BEGIN Data for this exercise

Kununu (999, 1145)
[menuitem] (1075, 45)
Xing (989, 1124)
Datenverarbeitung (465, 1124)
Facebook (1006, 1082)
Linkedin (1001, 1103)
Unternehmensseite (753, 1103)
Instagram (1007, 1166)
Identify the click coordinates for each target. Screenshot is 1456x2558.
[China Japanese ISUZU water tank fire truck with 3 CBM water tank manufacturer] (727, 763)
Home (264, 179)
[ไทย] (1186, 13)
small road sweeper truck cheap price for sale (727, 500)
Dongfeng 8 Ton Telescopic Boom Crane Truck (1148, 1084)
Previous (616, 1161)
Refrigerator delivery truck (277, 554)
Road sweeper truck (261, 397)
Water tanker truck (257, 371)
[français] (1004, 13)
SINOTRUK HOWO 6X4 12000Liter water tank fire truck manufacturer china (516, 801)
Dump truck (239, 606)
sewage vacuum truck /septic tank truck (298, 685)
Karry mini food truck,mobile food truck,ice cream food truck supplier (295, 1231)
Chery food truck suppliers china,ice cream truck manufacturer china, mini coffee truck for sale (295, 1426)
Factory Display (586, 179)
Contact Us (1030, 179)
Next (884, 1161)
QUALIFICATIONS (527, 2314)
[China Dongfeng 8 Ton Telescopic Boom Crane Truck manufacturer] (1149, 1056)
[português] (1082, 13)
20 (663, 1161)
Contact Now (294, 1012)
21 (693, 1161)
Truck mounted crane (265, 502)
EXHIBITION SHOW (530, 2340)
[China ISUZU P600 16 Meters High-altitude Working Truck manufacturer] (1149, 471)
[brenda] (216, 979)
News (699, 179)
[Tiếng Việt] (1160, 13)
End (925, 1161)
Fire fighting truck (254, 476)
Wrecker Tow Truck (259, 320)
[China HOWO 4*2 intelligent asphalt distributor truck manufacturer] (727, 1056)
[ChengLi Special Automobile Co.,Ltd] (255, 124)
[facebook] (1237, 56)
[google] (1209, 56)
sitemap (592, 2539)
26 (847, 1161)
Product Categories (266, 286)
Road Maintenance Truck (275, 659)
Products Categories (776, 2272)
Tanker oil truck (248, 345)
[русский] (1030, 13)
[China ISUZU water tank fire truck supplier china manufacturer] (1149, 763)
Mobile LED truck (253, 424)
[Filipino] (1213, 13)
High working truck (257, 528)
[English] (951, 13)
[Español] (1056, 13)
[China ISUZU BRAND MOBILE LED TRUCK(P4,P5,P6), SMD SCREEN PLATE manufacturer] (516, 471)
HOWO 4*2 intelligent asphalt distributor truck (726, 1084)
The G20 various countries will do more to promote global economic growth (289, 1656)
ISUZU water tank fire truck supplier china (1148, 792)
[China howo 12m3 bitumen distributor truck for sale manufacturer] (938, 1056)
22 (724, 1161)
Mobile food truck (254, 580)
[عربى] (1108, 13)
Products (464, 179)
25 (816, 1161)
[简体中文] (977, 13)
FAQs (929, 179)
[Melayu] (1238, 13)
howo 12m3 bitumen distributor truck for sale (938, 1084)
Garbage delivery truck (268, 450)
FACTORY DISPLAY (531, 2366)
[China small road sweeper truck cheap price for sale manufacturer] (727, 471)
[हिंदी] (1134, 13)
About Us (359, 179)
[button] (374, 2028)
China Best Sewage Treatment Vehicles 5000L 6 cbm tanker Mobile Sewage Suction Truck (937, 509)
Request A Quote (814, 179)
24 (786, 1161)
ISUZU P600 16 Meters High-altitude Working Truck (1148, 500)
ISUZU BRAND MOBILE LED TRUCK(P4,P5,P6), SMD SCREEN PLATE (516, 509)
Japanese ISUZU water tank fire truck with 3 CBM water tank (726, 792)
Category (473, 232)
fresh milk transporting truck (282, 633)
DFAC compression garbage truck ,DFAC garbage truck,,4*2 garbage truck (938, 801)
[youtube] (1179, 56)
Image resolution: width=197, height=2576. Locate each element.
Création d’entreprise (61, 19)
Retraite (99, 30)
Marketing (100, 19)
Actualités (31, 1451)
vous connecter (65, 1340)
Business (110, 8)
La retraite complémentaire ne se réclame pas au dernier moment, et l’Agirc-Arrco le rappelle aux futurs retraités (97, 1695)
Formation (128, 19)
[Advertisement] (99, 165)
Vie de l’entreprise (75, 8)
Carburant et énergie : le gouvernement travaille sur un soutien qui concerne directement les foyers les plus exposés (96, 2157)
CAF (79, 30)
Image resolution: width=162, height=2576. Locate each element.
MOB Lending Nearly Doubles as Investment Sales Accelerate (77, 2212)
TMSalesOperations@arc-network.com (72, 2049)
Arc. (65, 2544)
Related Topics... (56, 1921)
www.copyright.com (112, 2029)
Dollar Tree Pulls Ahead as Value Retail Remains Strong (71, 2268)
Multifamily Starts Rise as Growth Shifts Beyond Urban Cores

END Data for this exercise

## Action item
In the data above, which lines lie between the line with "DFAC compression garbage" and the line with "Business (110, 8)", inclusive? Print those lines exactly and nothing else.

## Final answer
DFAC compression garbage truck ,DFAC garbage truck,,4*2 garbage truck (938, 801)
[youtube] (1179, 56)
Image resolution: width=197, height=2576. Locate each element.
Création d’entreprise (61, 19)
Retraite (99, 30)
Marketing (100, 19)
Actualités (31, 1451)
vous connecter (65, 1340)
Business (110, 8)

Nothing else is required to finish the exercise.